* EXCERPTED DATA *

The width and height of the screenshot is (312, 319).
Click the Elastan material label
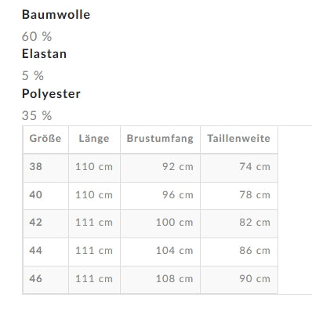[x=44, y=54]
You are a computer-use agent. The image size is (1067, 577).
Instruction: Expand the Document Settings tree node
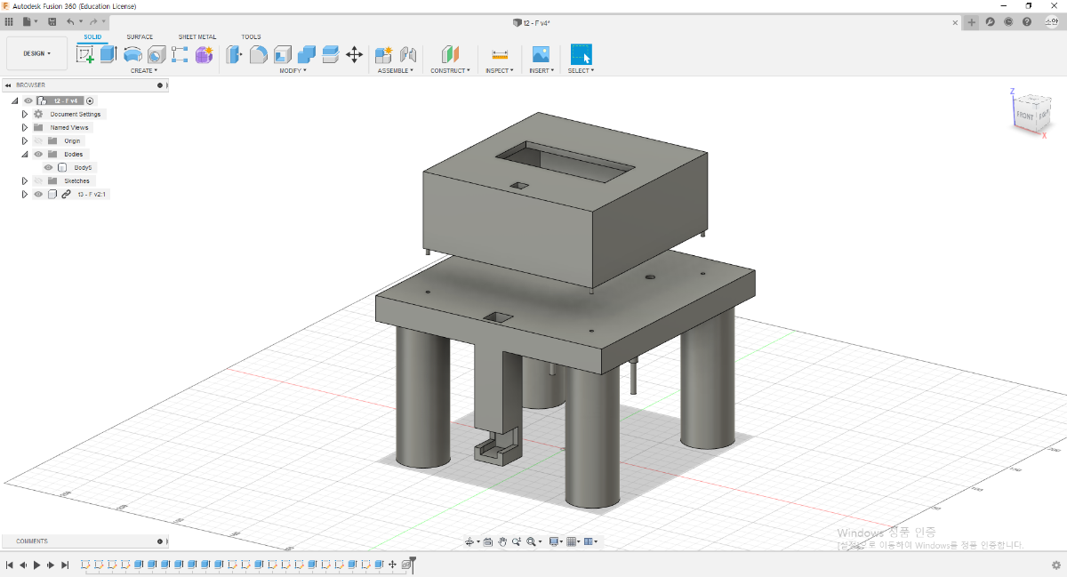tap(25, 114)
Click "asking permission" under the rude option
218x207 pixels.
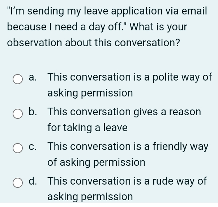(90, 197)
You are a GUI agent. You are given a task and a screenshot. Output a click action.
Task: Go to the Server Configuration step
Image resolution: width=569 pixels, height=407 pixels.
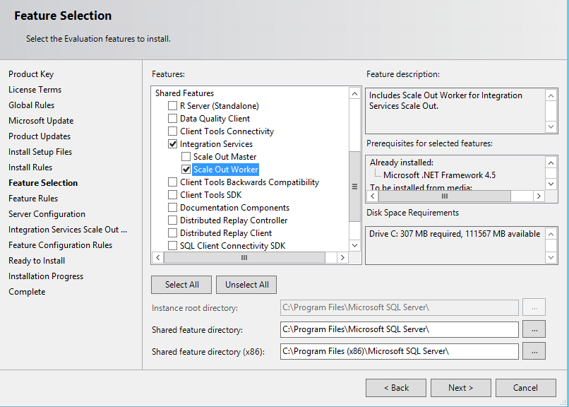(x=47, y=213)
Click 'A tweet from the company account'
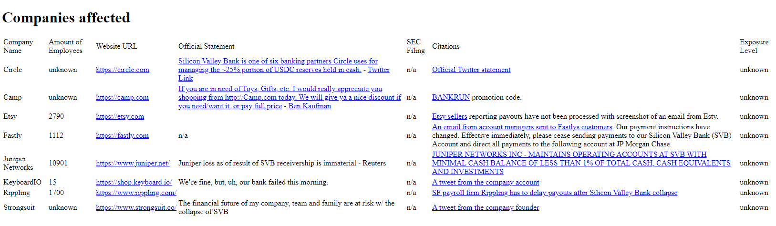This screenshot has height=226, width=776. [485, 182]
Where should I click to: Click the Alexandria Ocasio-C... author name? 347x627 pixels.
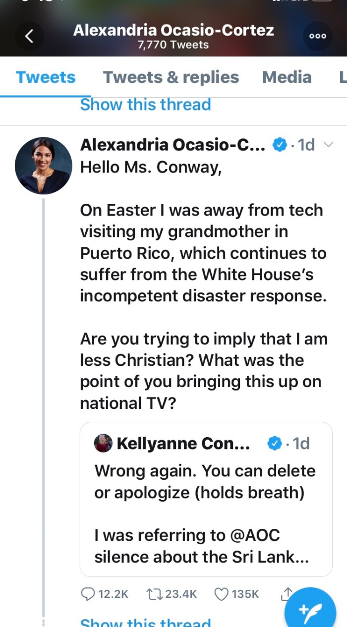pyautogui.click(x=173, y=145)
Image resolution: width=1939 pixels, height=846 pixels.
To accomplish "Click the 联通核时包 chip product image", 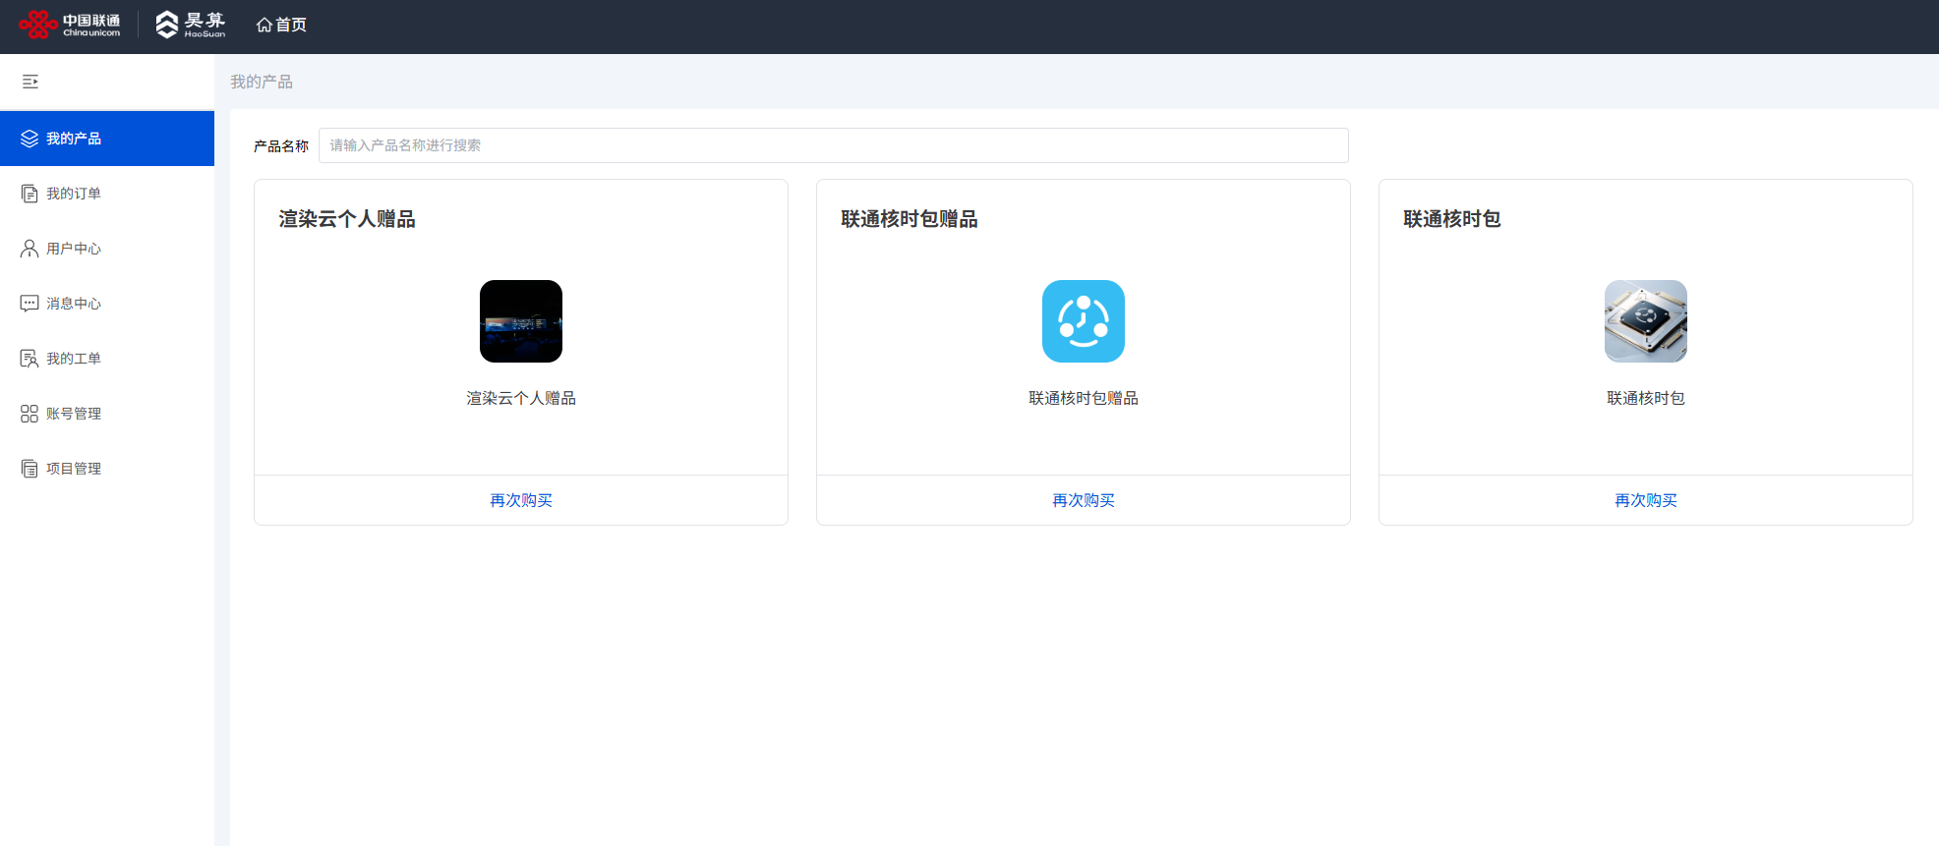I will pyautogui.click(x=1646, y=321).
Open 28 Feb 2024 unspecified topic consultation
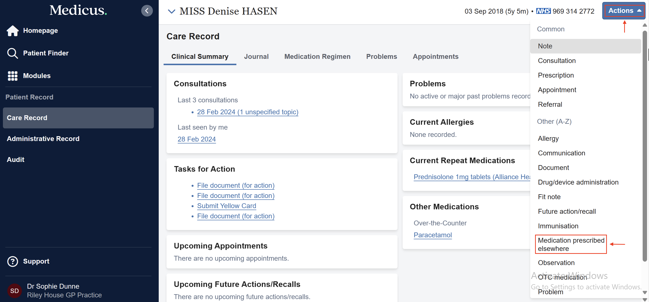649x302 pixels. 247,112
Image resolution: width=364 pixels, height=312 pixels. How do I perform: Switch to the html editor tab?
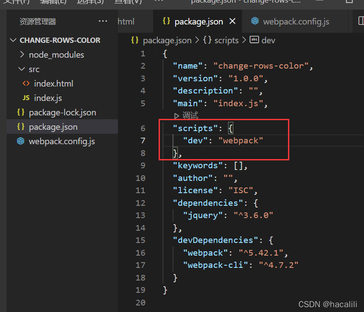(x=126, y=21)
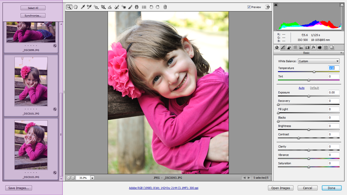The image size is (347, 195).
Task: Select the Red Eye Removal tool
Action: pos(123,7)
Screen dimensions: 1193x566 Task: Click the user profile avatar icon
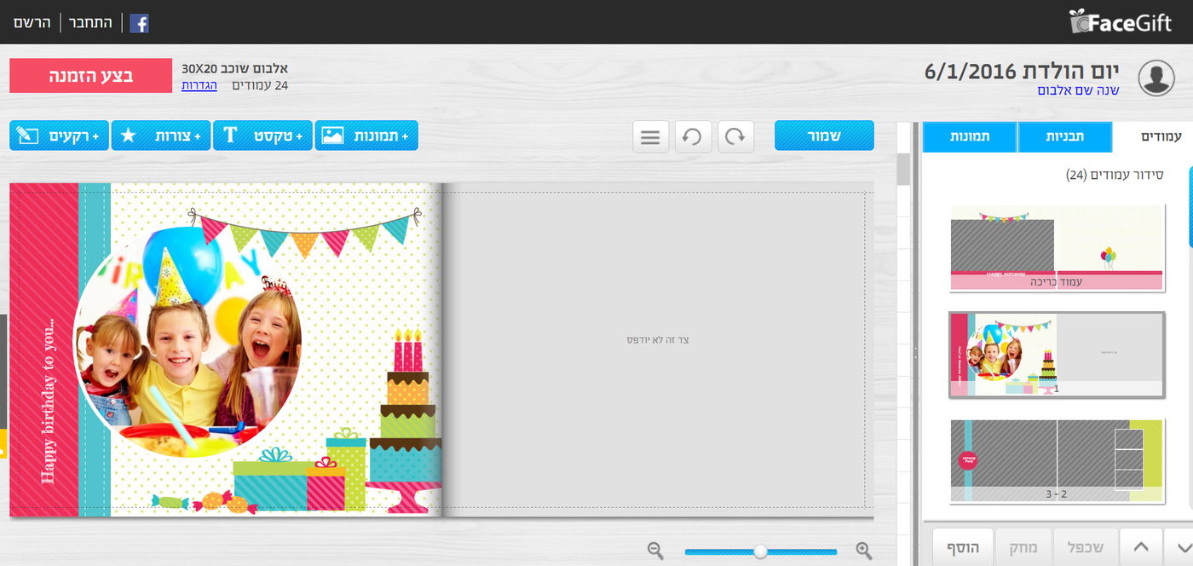(x=1156, y=78)
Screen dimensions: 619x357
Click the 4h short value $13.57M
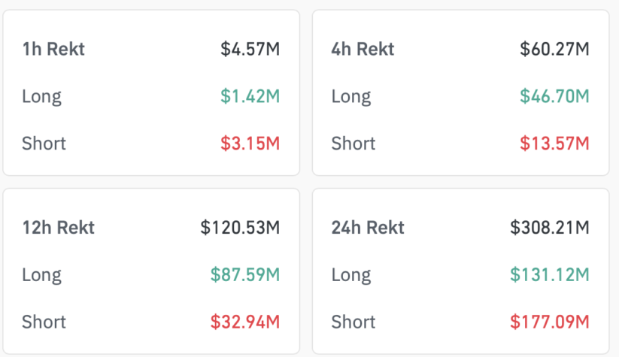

* ABOUT THIS TASK *
Report how many lines in the material contain the word "agent", writing the number and nothing more.

* ANSWER TO THIS TASK *
2